## WHAT THE TASK REQUIRES
Identify each line in the items below that contains the word "dimensions", and copy those lines in full.

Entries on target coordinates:
=-=-=
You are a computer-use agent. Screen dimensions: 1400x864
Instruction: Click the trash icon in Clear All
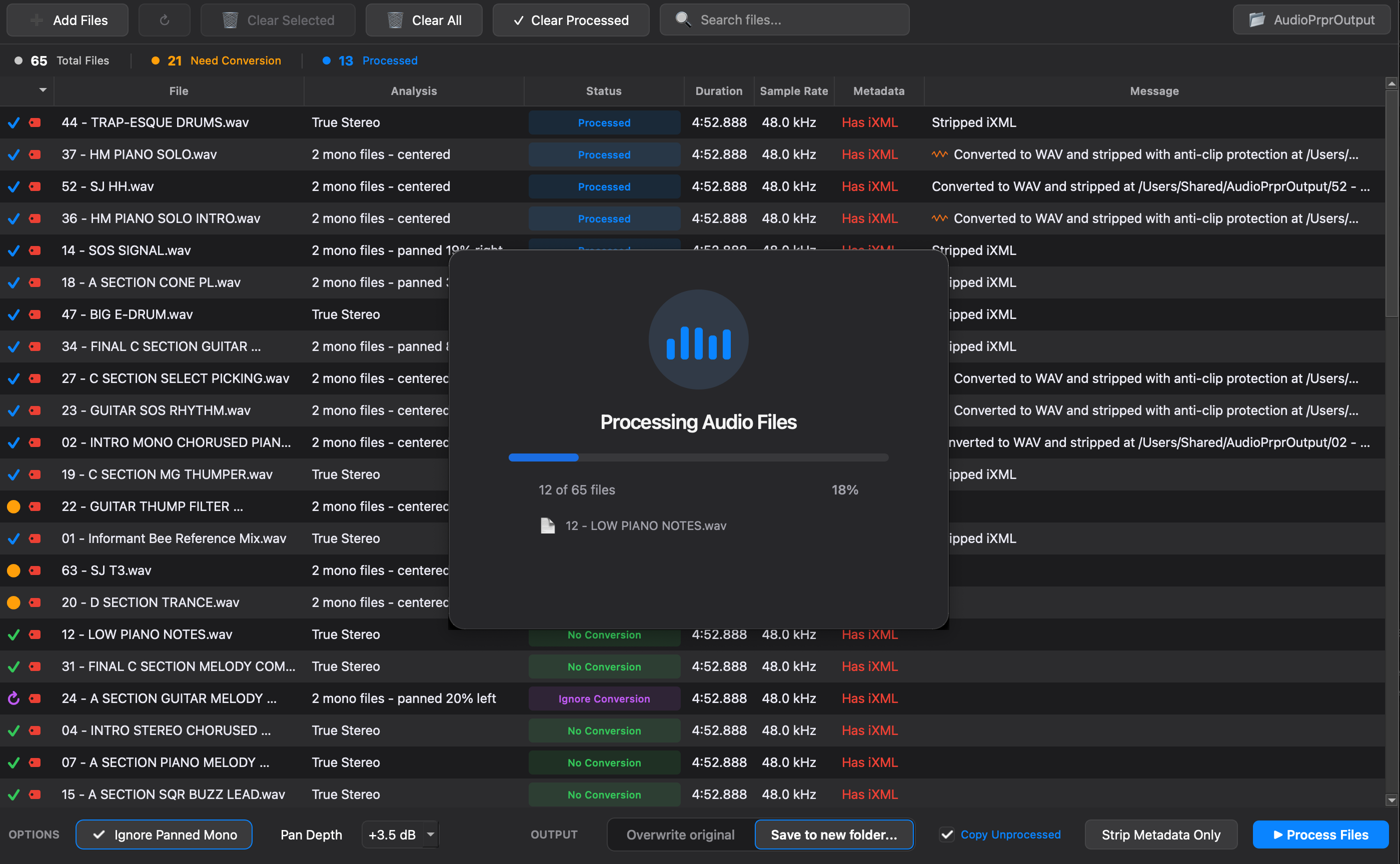(x=395, y=20)
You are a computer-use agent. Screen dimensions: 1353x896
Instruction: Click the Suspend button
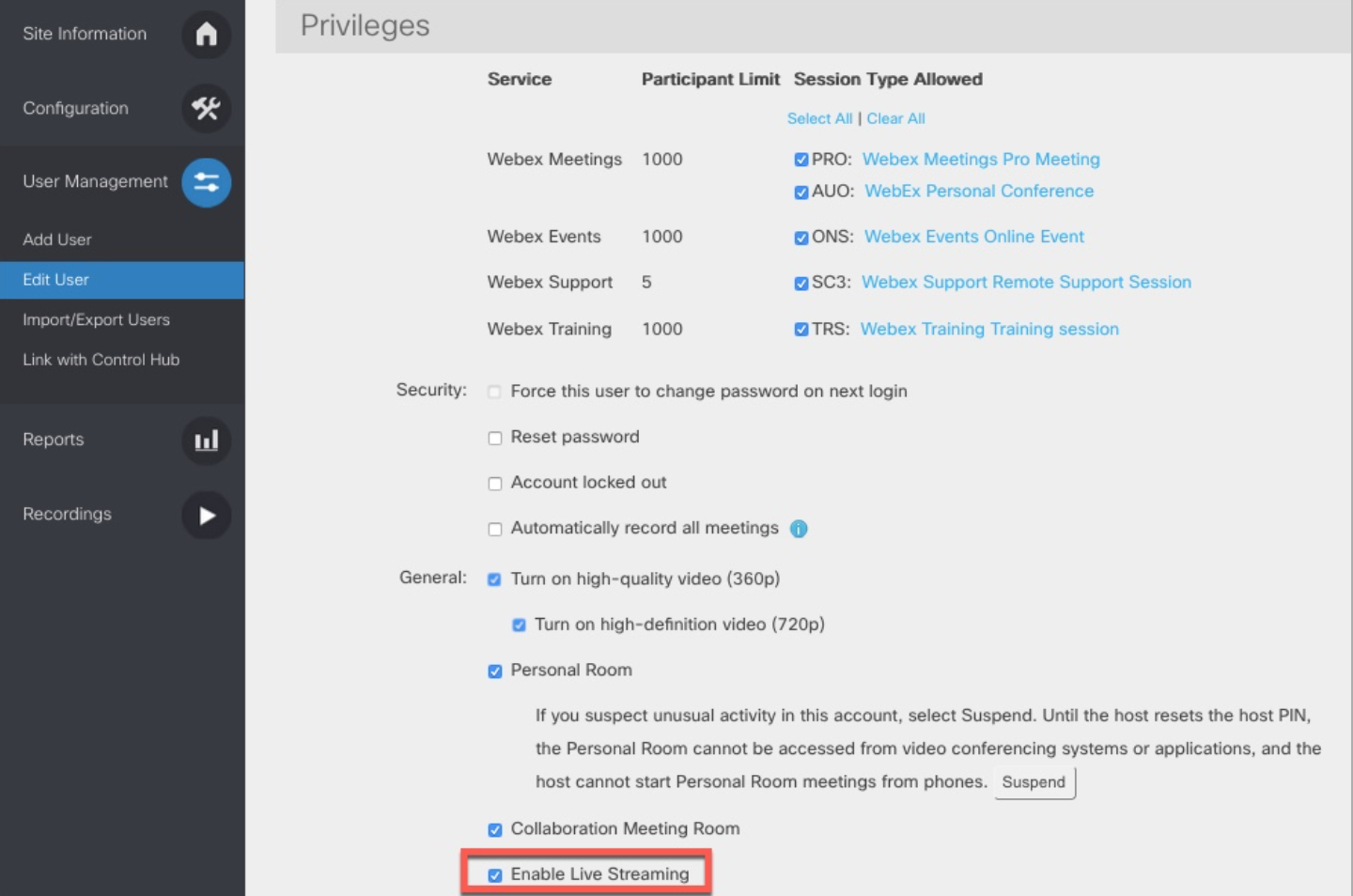point(1034,782)
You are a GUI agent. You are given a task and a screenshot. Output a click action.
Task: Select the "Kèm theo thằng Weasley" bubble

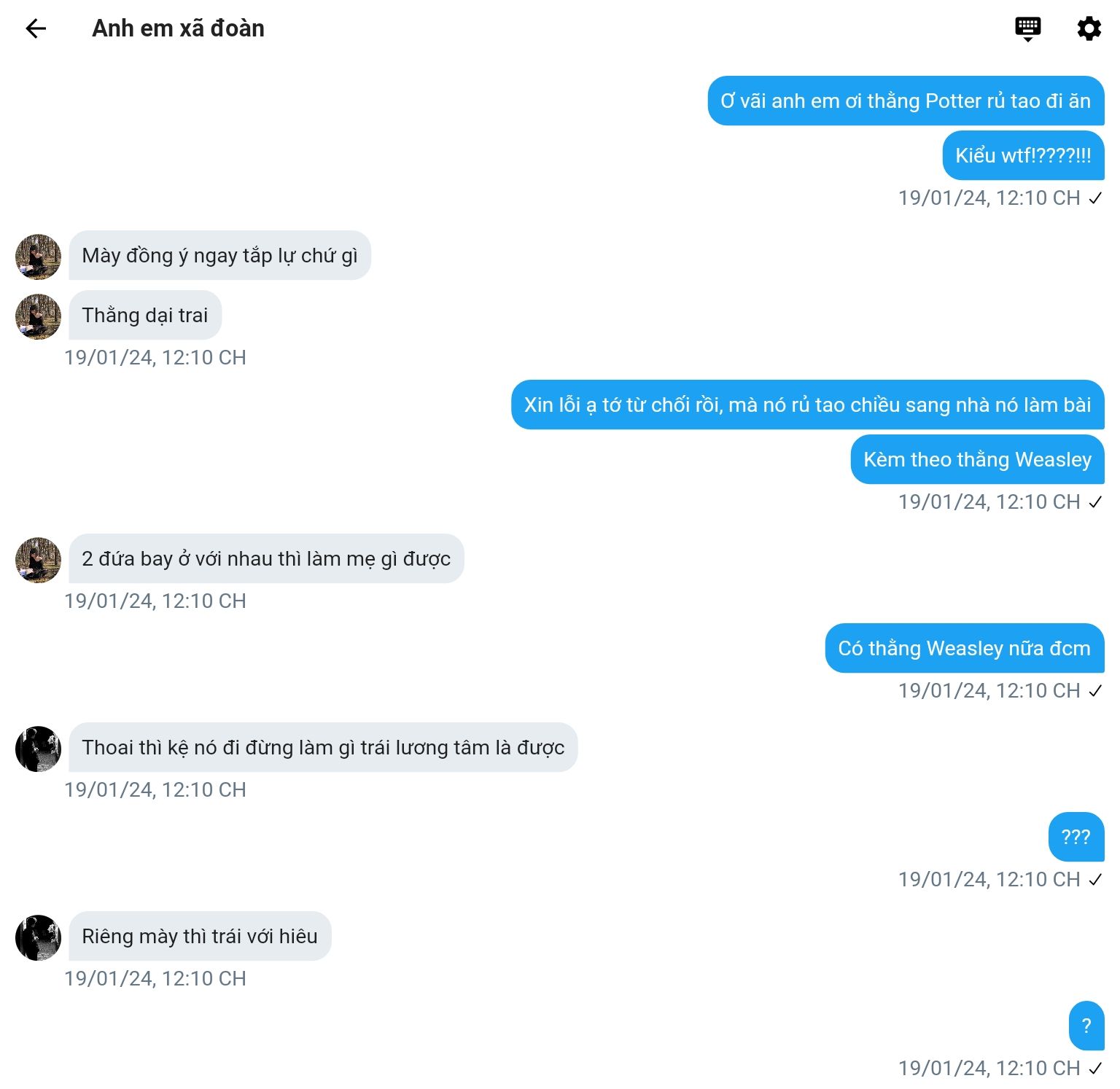click(x=977, y=459)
=-=-=
## FINISHED TASK
You are a computer-use agent. Screen dimensions: 1400x864
You are a computer-use agent. Screen dimensions: 1353x896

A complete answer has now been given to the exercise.